A constituição de 1988 prevê no seu artigo 6° o direito a laser, educação, como inerente a todo cidadão brasileiro. Com isso, a população estaria judicialmente resguardada de direitos básicos. Porém, tal prerrogativa não tem se reverberado com ênfase na pratica quando se observa a baixa democratização do acesso a cultura no Brasil, tendo em vista que em boa parte do país não frequenta cinemas, teatros. Também vale ressaltar o alto custo de acesso a esses tipos de entretenimentos, o que os torna excludentes de classes sociais mais baixas.

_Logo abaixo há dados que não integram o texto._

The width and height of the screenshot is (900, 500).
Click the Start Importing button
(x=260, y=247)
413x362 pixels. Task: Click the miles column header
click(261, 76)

Em uma primeira análise deve-se ressaltar a ausência de medidas governamentais para por fim na baixa democratização de acesso a cultura no Brasil. Com isso muitas regiões acabam tendo baixa ou nenhuma, dependendo da sua localização, forma de entretenimento cultural, como por exemplo salas de cinema. Na maioria das vezes as salas de exibição estão concentradas nos estados do Sul e Sudeste, como mostra a Agência nacional de Cinema (ACINE) que diz que a cada dez salas, sete estão nesses estados, com maior concentração em capitais. Dessa maneira, é possível observar, infelizmente, a clara  demonstração de  uma exclusão regional.

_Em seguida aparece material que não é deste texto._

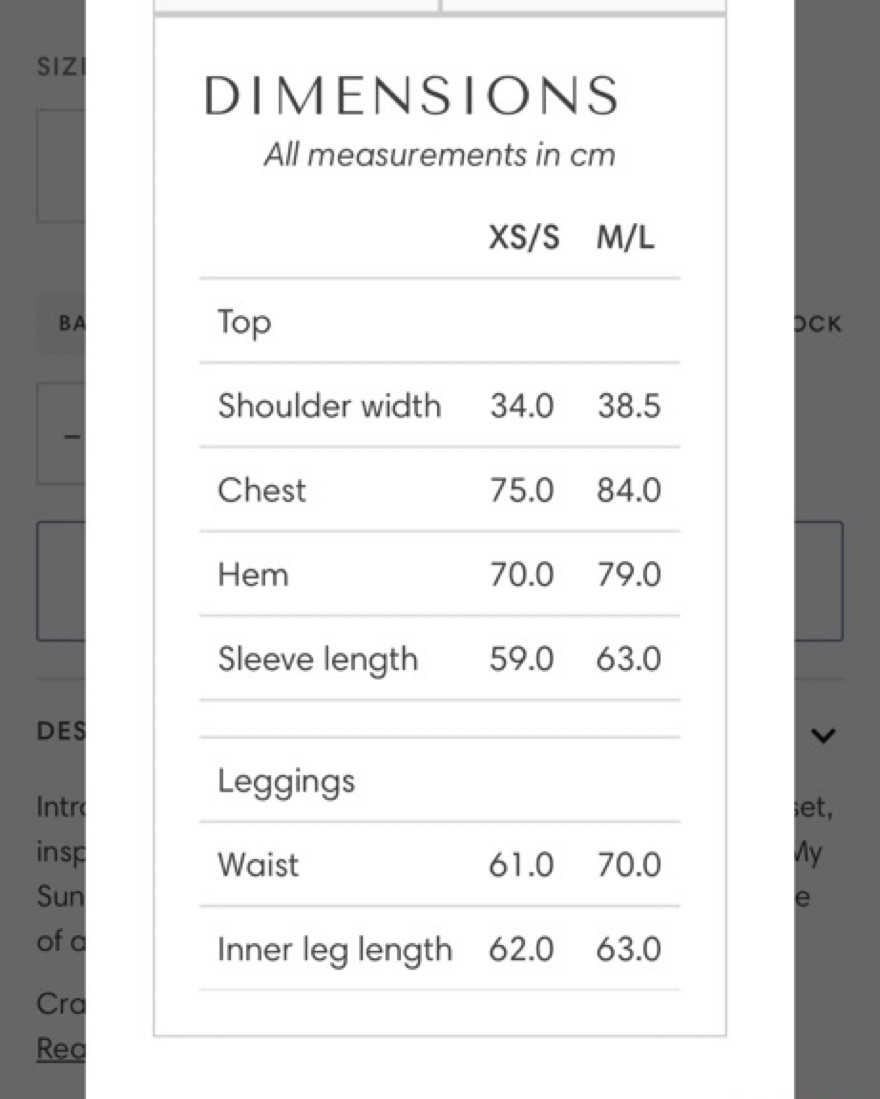Click the All measurements in cm subtitle
Screen dimensions: 880x1099
[439, 155]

Ademais, é necessario ressaltar o alto custo de entradas de eventos culturais no Brasil, fato esse que impede que camadas sociais desfrutem do seu direito ao laser, aonde as classe C, D e E acabam não tendo condições de arcar com o custo do laser, já que seus salários acabam sendo voltados apenas para pagar contas, não sobrando para outras atividades. Dessa maneira, preços altos impedem mais de 70% dos brasileiros de ter acesso à cultura, é o que mostra a pesquisa do Ipea (Instituto de Pesquisa Econômica Aplicada). Dessa forma, o governo precisa cumprir seu papel, como dito pelo filósofo contratualista John Locke, que acreditava que o estado deveria dar condições para o cidadão trabalhar e viver bem de modo a não quebrar o “contrato social” com o povo. Sendo assim o governo brasileiro necessita encontrar meios para cumprir com seu dever de assegurar ao cidadão os seus direitos básicos.

Por fim, o governo brasileiro deve, por meio de projetos sociais, fornecer a toda população, de forma gratuita, acesso a diversas formas de laser e cultural, promovendo eventos como movimentos teatrais e também disponibilizando ingressos para cinemas, peças e shows para pessoas com menor renda comprovada. O governo necessita também criar projetos de instalação de cinemas, bibliotecas gratuitas, teatros em cidades que tenham carência desse tipo de entretenimento. Assim cumprindo com seu papel de garantir o acesso cultural ao cidadão, não quebrando dessa maneira o “contrato social” tal qual falado por John Locke.